During the IPTF on April 21, 2014 several developers spoke in favor of MISO’s proposal
from the meeting room and over the phone. The consensus view at the session was
that MISO’s plan is workable, and balances customer risk with concerns for system
reliability.
Finally under the Long-Term part of the proposal MISO sought stakeholder input on
modeling combined cycle gas generation during shoulder peak periods. MISO
proposes to dispatch combined cycle units at 50% of nameplate output in the shoulder
period instead of at 0%. While the proposal has merit MISO should clarify that the
change in output will not change the modeling procedure for simple cycle gas peaking
units. In other words the change is targeted at mid merit units.

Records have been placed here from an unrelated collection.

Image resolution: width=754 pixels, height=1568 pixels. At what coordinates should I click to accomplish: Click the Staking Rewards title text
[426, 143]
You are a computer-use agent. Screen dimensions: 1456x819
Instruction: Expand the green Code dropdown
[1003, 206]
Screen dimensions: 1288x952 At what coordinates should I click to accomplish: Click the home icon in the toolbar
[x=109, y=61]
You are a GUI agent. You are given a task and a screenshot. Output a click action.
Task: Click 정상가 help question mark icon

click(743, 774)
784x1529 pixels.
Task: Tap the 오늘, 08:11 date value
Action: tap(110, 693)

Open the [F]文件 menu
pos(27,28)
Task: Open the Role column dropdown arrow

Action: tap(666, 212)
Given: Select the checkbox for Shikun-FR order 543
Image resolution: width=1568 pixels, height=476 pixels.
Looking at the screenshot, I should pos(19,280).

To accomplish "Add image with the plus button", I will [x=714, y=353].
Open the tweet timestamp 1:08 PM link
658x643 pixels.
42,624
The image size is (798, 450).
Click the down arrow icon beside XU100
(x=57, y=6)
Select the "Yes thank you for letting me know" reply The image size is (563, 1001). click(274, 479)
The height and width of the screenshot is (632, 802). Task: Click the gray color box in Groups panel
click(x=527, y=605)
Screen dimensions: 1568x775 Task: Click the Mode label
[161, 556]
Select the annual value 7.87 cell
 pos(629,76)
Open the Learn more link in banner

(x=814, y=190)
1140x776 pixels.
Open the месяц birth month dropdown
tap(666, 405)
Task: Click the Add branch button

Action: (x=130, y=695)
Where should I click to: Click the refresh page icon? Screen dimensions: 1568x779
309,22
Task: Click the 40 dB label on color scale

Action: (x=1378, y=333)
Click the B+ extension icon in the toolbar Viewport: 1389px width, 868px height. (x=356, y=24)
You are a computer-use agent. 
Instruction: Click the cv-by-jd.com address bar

Further, MISO should verify what level of activity mid merit gas units are committed and
cleared in the market on a regional basis. Here activity may vary from region to region
and MISO’s MTEP and interconnection planners should be cognizant of differences (if
any). Last, while the notion that low natural gas prices may automatically cause more
combined cycle dispatch commitments, the opposite is plausible also going forward.
Despite new production and pooling centers the natural gas market currently is
experiencing record low inventories which from a physical and adequacy standpoint
extends to modeling years in 2015 and beyond. In other words I urge checking
assumptions on fuel prices before changing dispatch patterns in generators models.